Open Black Box
An installation investigating thresholds between visible and invisible outcomes of computer vision processes.
produced by: Oscar Cass-Darweish
Many digital artworks use computer vision techniques that are unable to be appreciated on a technical level by a large portion of their audience. It is unlikely that a human can decipher many of the logics of a computer vision system purely through experience, even if they are interacting with it in real time. Due to the potential to convert and add layers to data from sensors, the output of a digital interactive piece is likely to be visually unrelated to the triggering processes that the user is interacting with. Apprehension towards digital images is reinforced by the ease with which digital images can be manipulated, copied and distributed. That invisible process such as motion detection and facial recognition increasingly extend into our day to day lives, where our most personal interactions with technology occur (cameras, phones and social media), highlights the need for greater depth of understanding of the tools and code that shape our worlds. It is important for us to understand the points at which we are detectable by machines so the we have the potential to navigate the environments we exist in with autonomy. It is my interest to develop visual systems that allow for simple interrogation and the figuring out of black boxed processes through aesthetic experience without then needing to fully understand the code behind it.
Concepts and aims
The visual representation of image-based calculations and smart camera readings close to their simplest form are often aesthetically interesting in themselves. Working with OpenCV and OpenFrameworks allows for interaction with digital images as data to the point that you can see the results of numerical manipulations on them. The opportunity to see the result of subtracting pixel colour values from each other over time, as in frame differencing, visually gives an idea of how machines approach the task of detecting changes. It also shows certain limitations, for example just having one angle with no depth image, as everything is happening on the same 2d plane. The background is only (temporarily) visible when something in front of it moves. Similarly, interacting with the 3d point cloud generated from a depth camera such as the Kinect also quickly helps understand the potential and limits of the technology.

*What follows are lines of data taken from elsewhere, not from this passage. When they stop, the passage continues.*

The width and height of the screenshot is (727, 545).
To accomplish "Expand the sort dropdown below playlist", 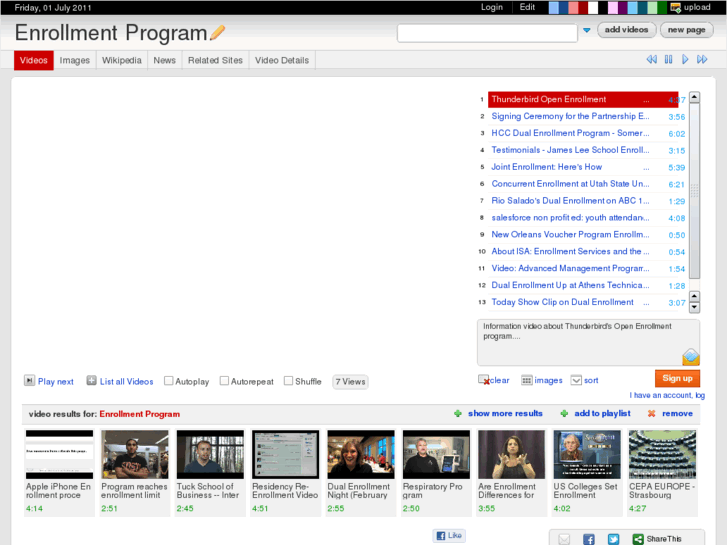I will 576,380.
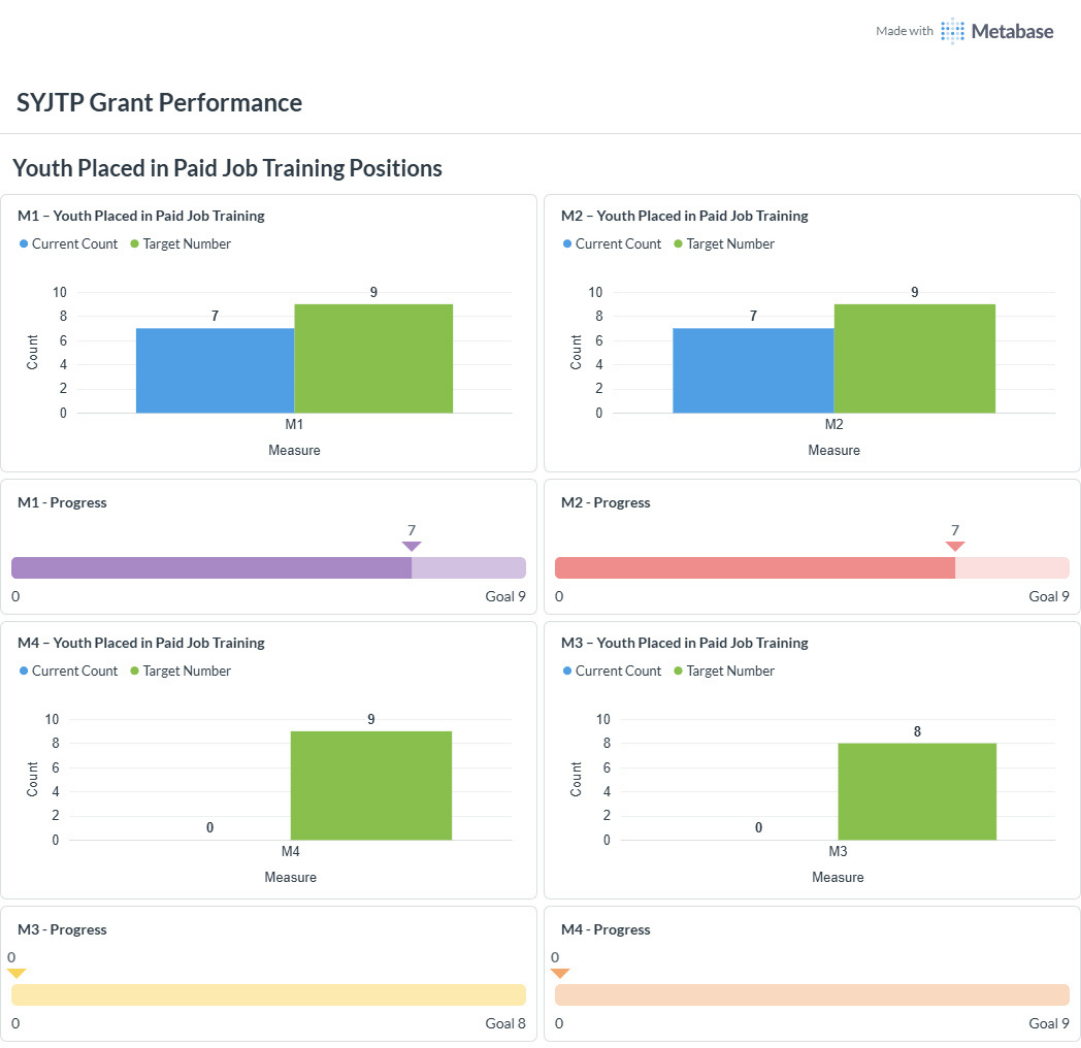Open the M4 - Progress card title
Image resolution: width=1081 pixels, height=1048 pixels.
605,929
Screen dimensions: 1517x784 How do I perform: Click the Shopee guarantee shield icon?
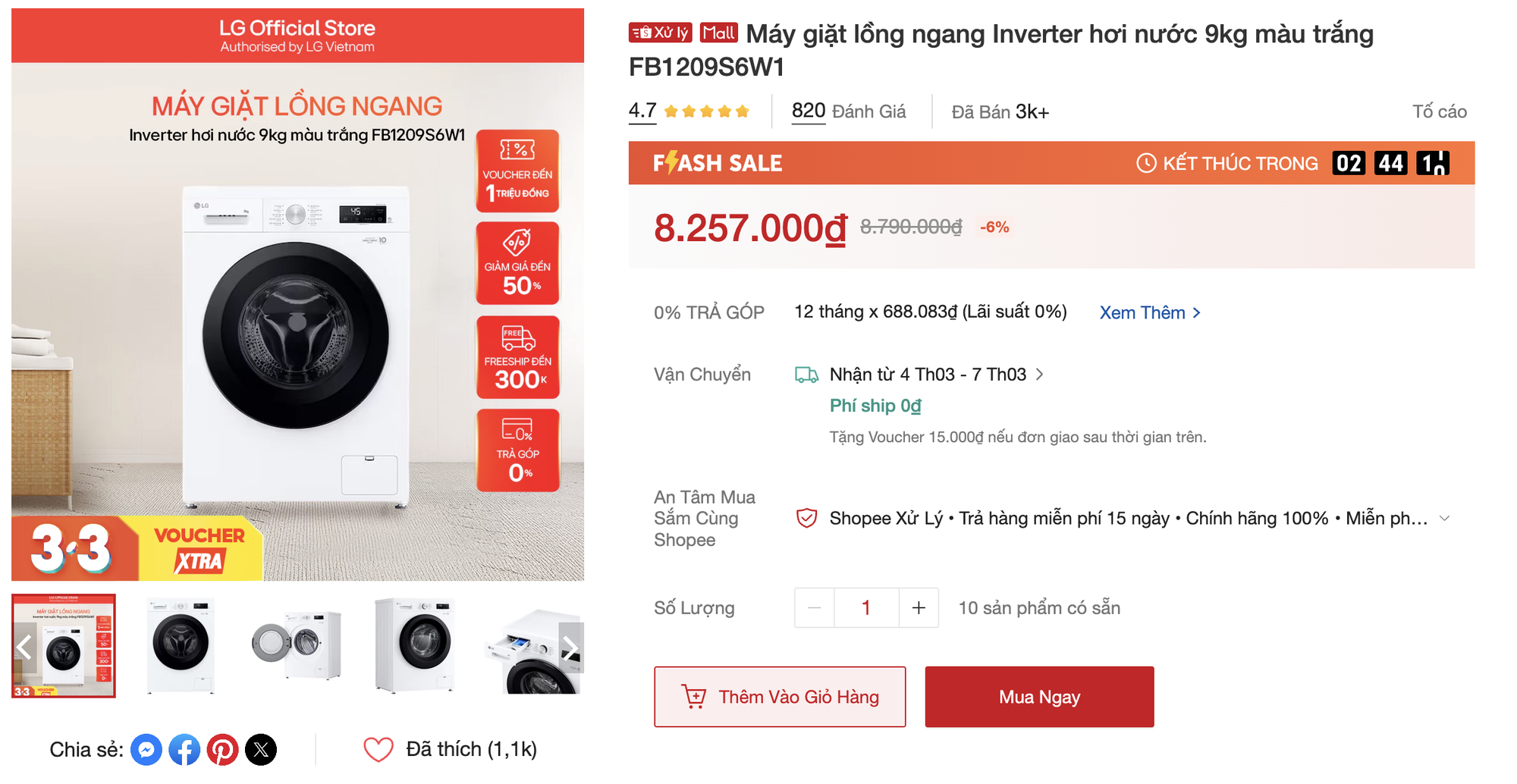tap(806, 518)

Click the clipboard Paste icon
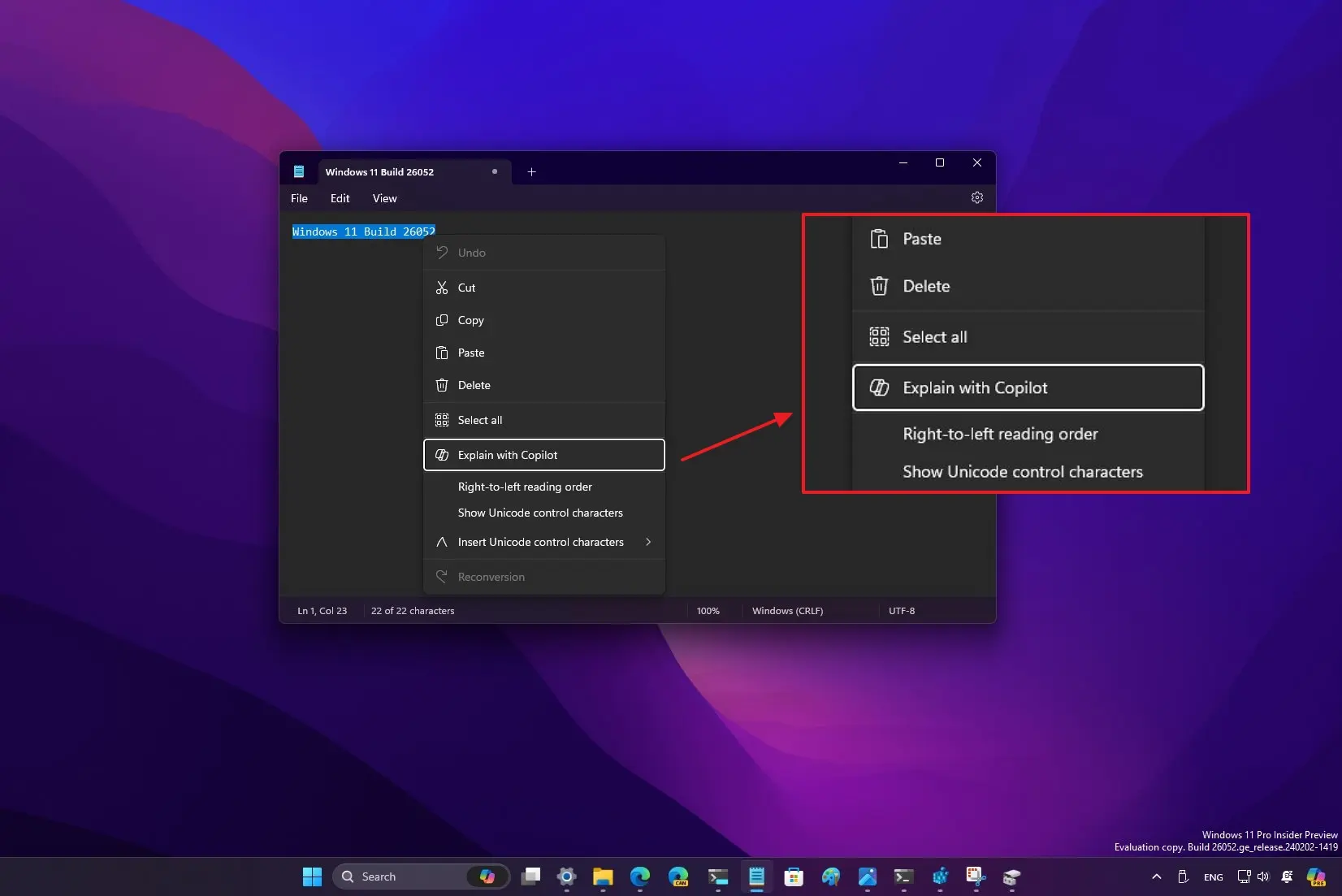pyautogui.click(x=442, y=353)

My approach for this project was to work towards a system for small scale intimate interaction with visual outputs produced with data from the Kinect sensor, using the calculated distance from the nearest solid surface to trigger and blend between different states. These states are build out of different combinations of a real time point cloud and frame differencing. The IR image was used so that it would work in low light conditions, but presenting this on the display has the added effect of revealing the IR light pattern that the Kinect uses calculate depth. Different parts of the point cloud are revealed as the viewer stands at different distances, as it rotates and zooms in and out accordingly, while the sensor tilt angle is affected to emphasise the effects of frame differencing on the whole frame.
The partially transparent and reflective surfaces used to build the box/display with a Pepper's Ghost effect, also have some function in extending possibilities for perceptible interrogation. The structure recalls older forms of technology with related genealogies, while querying the usefulness of smoke and mirrors in exploring metaphysical boundaries.

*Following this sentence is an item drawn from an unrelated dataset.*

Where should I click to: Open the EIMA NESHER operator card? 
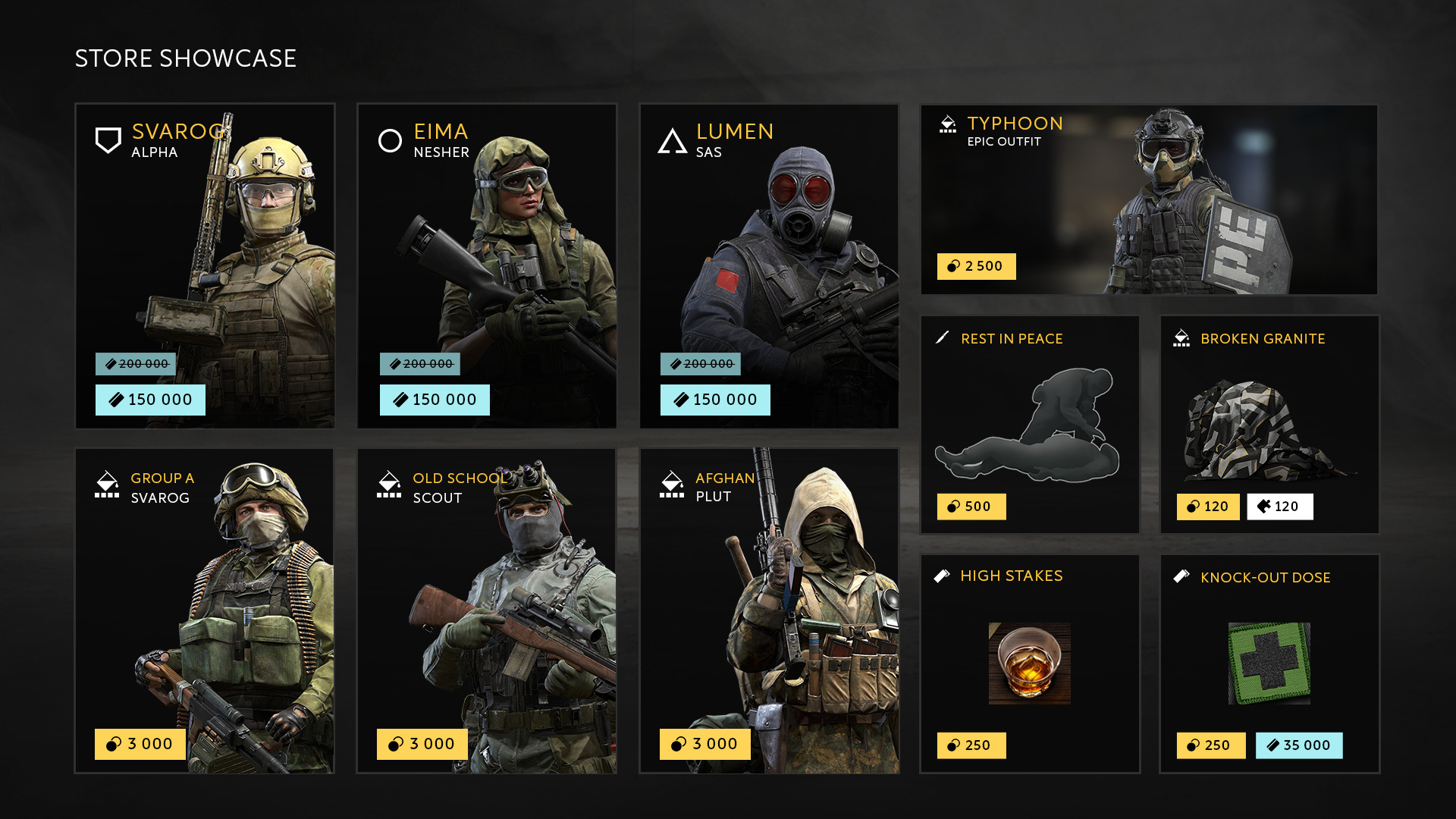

Influences and development
The Forensic Architecture group and writings of Eyal Weizman (2017) have demonstrated the usefulness of cross-examining data from sensors and devices from a technical and critical perspective, using artistic methods in practice and visualisation. Their work has been useful to me in developing ways of thinking about the potential of ubiquitous hardware and software and the importance of reclaiming ownership over them. I found works from artist Adam Harvey, such as CV Dazzle (https://cvdazzle.com/) interesting in that they can be thought of as an unexpected outcome of interaction with computer vision, and a way of and taking back control over navigation of environments that we inhabit. In terms of code, I was mainly influenced by the examples in ofxCV (McDonald, K 2018) and assignments set by Theo Papatheodorou in classes at Goldsmiths in 2018.

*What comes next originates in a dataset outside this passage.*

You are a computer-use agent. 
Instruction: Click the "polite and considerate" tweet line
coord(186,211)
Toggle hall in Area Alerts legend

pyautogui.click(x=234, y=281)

To take this work further, I would like to take the time to create clearer distinctions and transitions between the processes of frame differencing and point cloud generation, combining with additional sensors to enable greater adaptation to different processes. I am also interested investigating further in to other modes of representation of computer vision methods for detecting features and qualities of objects and spaces.
Harvey, A, 2010-2018 CV Dazzle https://cvdazzle.com/ [accessed at: 20/04/2018]
McDonald, K, 2018 https://github.com/kylemcdonald/ofxCv [accessed at: 21/04/2018]
Papatheodorou, T. (2018). Lectures, tasks and code examples at Goldsmiths
Weizman, E., 2017. Forensic Architecture: Violence at the Threshold of Detectability, MIT Press. MIT Press.